Calling a kernel function from an OpenMP loop

Hello everyone,

I am new to parallel programming and I am more theoretician than programmer, so please apologize for any obvious mistakes!

My goal : I want to call a kernel function inside an OpenMP loop.

My problem is that even when my kernel function kernel_normalization_voxels is empty, and even for a same number of threads sometimes the code continues to the end sometimes not.

Here is my code :

#pragma omp parallel num_threads(num_slices_to_reconstruct)
{

int current_slice = omp_get_thread_num();

memset(normalization_voxels, 0, sizeof(float) * current_slice * (*NB_VOXELS) * nb_OS);

int numero_subset, num_projection;

for (numero_subset = 0; numero_subset < nb_OS; numero_subset++)
{
    for (int i = 0; i < NB_PROJECTIONS / nb_OS; i++)
    {
        num_projection = Table_OS[numero_subset * NB_PROJECTIONS / nb_OS + i];
        kernel_normalization_voxels << <nb_cuda_cores, 32 >> > (...);
        cudaDeviceSynchronize();
    }
}

}

  • normalization_voxels, NB_VOXELS are defined with a cudaMallocManged ;

  • nb_OS, nb_cuda_cores and num_slices_to_reconstruct and the table Table_OS are defined on the CPU ;

  • NB_PROJECTIONS is #define in a .h file.

Even with an empty kernel kernel_normalization_voxels

global void kernel_projection(…)
{
/* … */
}

my program does not go all the time through all the code to the end.

Does anyone have an idea where the problem might come from?

Thank you a lot for your help!

You might try compiling the CUDA code with --default-stream and use
cudaStreamSynchronize(CU_STREAM_PER_THREAD);

https://docs.nvidia.com/cuda/cuda-runtime-api/stream-sync-behavior.html

Then you don’t synchronize the entire device, but spearately per thread.
I am not sure if this will fix the problem, but at least each OpenMP thread will then act more independently from the others.

Thank you very much for your response!
I have been working on it since tuesday… I encounter different issues that do not facilitate the resolution of my OpenMP - CUDA problem.

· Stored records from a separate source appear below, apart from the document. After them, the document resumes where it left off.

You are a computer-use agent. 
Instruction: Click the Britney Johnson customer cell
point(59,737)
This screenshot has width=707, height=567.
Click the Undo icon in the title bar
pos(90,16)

First I failed to solve my problem with the launch of my .cu in console mode. I get this error message which I did not succeed to resolve

error: asm operand type size(8) does not match type/size implied by constraint ‘r’

Here is what I tried, I followed your link and this one GPU Pro Tip: CUDA 7 Streams Simplify Concurrency | NVIDIA Developer Blog. I added #define CUDA_API_PER_THREAD_DEFAULT_STREAM at the top of my programm and added the option -default-stream per-thread in kernel.cu -> properties -> CUDA C/C++ -> Command Line. Can this work ?

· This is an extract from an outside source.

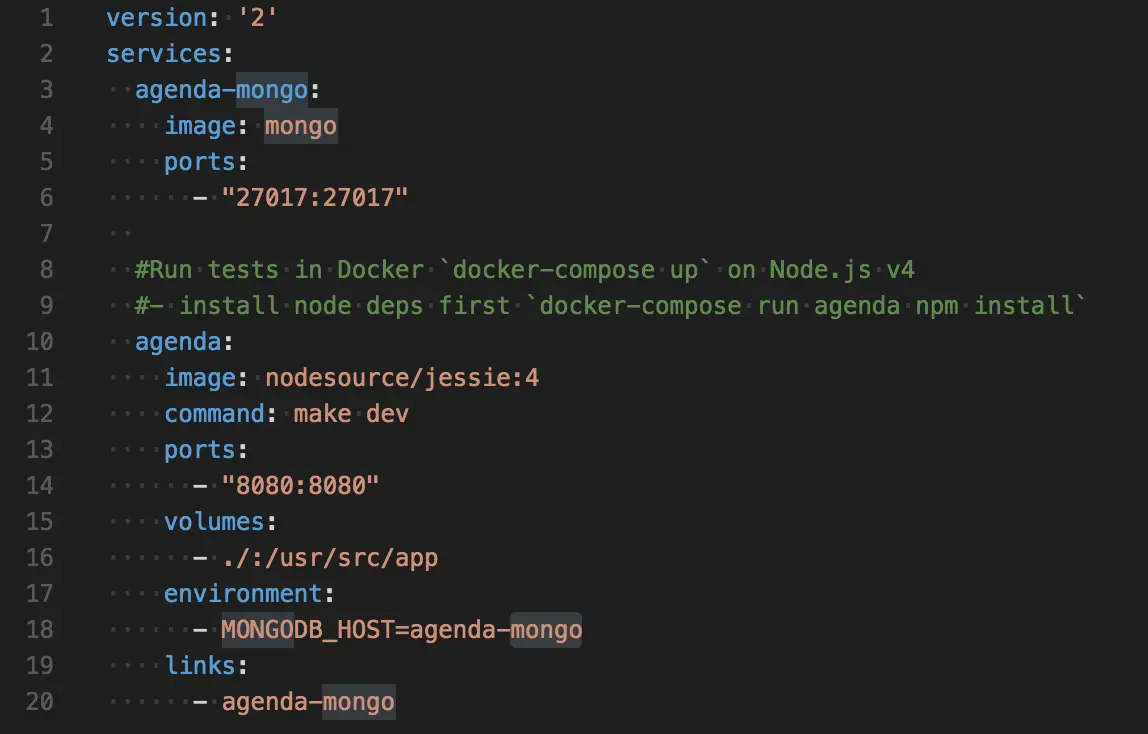Click the 'make dev' command value
Viewport: 1148px width, 734px height.
click(351, 413)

Then I modified my code into

  • Creation of the streams
  • the OpenMP loop with four calls to kernel functions on a precise stream

cudaStream_t* streams = (cudaStream_t*)calloc(omp_get_max_threads(), sizeof(cudaStream_t) );

for (int i = 0; i < omp_get_max_threads(); i++)
{
cudaStreamCreate(&streams[i]);
}

#pragma omp parallel
{
#pragma omp for
for (int current_slice = 0; current_slice < total_cuts; current_slice++)
{

    for (1)
    {
        for (2)
        {
            for (3)
            {
                kernel_projection << <nb_cuda_cores, 32, 0, streams[index_thread] >> > (...);
                cudaDeviceSynchronize();
            }

            for (4)
            {
                kernel_retroprojection << <nb_cuda_cores, 32, 0, streams[index_thread] >> > (...);
                cudaDeviceSynchronize();
            }
            
            kernel_object_update << <nb_cuda_cores, 32, 0, streams[index_thread] >> > (...);
            cudaDeviceSynchronize();

            kernel_tab_to_redistribute<< <nb_cuda_cores, 32, 0, streams[index_thread] >> > (...);
            cudaDeviceSynchronize();
        } 
    }
    cudaStreamSynchronize(CU_STREAM_PER_THREAD);
}

}

kernel_retroprojection constructs a table that kernel_object_update uses. Then, kernel_tab_to_redistribute sets the values of the table to 0.
I need to set those values to 0 for each course of the loop (3).

Does someone see something obviously false ? Because with the call of kernel_tab_to_redistribute, the result of my program is false. Without kernel_tab_to_redistribute, the result is still false but a little closer to the right result.